1. ¿Cómo se replica el ADN?

1.2. Aplicación 2: Método de Sanger

En 1977, Frederick Sanger desarrolló el método de secuenciación de ADN conocido como método de Sanger. Dos años más tarde empleó esta técnica para secuenciar el genoma del bacteriófago Phi-X174, el primer ácido nucleico secuenciado totalmente en la historia. Realizó este trabajo manualmente, sin ayuda de ningún automatismo. Este trabajo fue base fundamental para proyectos tan ambiciosos como el Proyecto Genoma Humano y por él se le concedió su segundo Premio Nobel en 1980, que compartió con Walter Gilbert.

Esta técnica se basa en el uso de nucleósidos alterados artificialmente. Si la desoxirribosa se reemplaza con 2,3-didesoxirribosa, el didesoxirribonucleósido trifosfato (ddNTP) resultante será añadido por la ADN polimerasa a una cadena de polinucleotídica en crecimiento. Sin embargo, como los ddNTP carecen de un grupo (-OH) en la posición 3´, no se podrá añadir el próximo nucleótido. En consecuencia, la síntesis se detiene en la posición en que se ha incorporado el ddNTP en el extremo en crecimiento de una cadena de ADN.

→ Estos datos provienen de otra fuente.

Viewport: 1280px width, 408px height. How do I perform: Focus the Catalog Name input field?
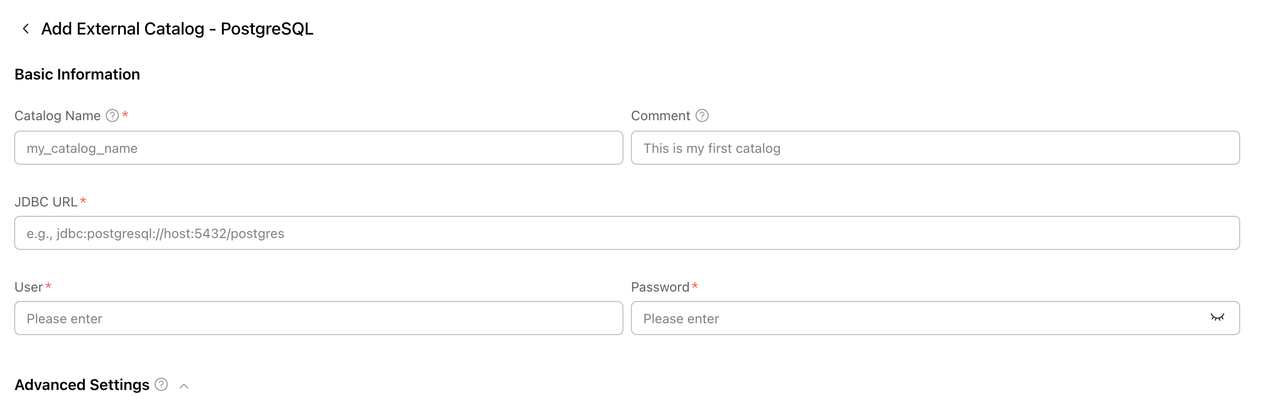tap(318, 148)
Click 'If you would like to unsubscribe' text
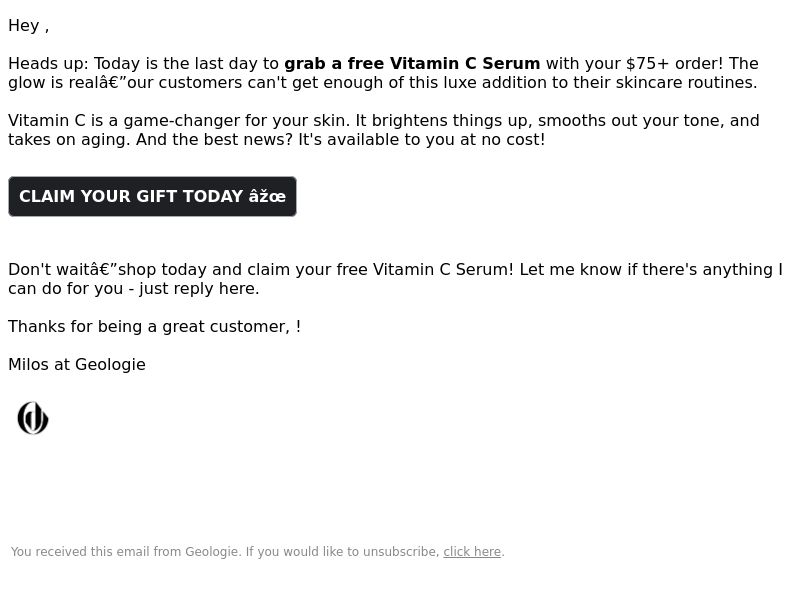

Para determinar la secuencia de ADN, se desnaturaliza un fragmento (por lo general, de no más de 700 pares de bases de longitud). Las cadenas simples se colocan en un tubo de ensayo y se mezclan con:

• ADN polimerasa, para sintetizar la cadena complementaria.
• cebadores cortos sintetizados artificialmente, apropiados para la secuencia de ADN.
• los cuatro dNTP (dATP, dGTP, dCTP y dGTP).
• cantidades pequeñas de los cuatro ddNTP, cada uno unido a un "marcador" fluorescente que emite un color de luz diferente.

Conjunto de Fichas creado con GoConqr por Anarella Gatto

La replicación avanza y pronto el tubo de ensayo contiene una mezcla de cadenas de ADN molde y, en breve, cadenas complementarias nuevas. Las cadenas nuevas, cada una de las cuales finaliza con un ddNTP fluorescente, son de longitudes variables. Por ejemplo, cada vez que se llega a una T en la cadena molde, la ADN polimerasa añade, ya sea un dATP o un ddATP, a la cadena complementaria en crecimiento. Si se añade un dATP, la cadena continúa creciendo. Si se añade un ddATP, el crecimiento se detiene.

Después de que se ha permitido proseguir la replicación por un rato, se desnaturalizan los nuevos fragmentos de ADN de sus moldes y se los somete a electroforesis. Esta técnica separa los fragmentos de ADN por longitud y puede detectar diferencias en la longitud de los fragmentos tan cortos como una base. Durante la corrida electroforética, los fragmentos pasan en función de la longitud creciente a través de un rayo láser que excita los marcadores fluorescentes. Luego se detecta la luz emitida. 

La información resultante -es decir, qué color de fluorescencia y, por lo tanto, cuál ddNTP está en el extremo de la cadena de esa longitud- se ingresa en una computadora. Este procesa la información e imprime la secuencia de ADN del fragmento. La secuenciación del ADN ha formado las bases de la nueva ciencia de la genómica.

El diagrama anterior representa los pasos seguidos en la secuenciación.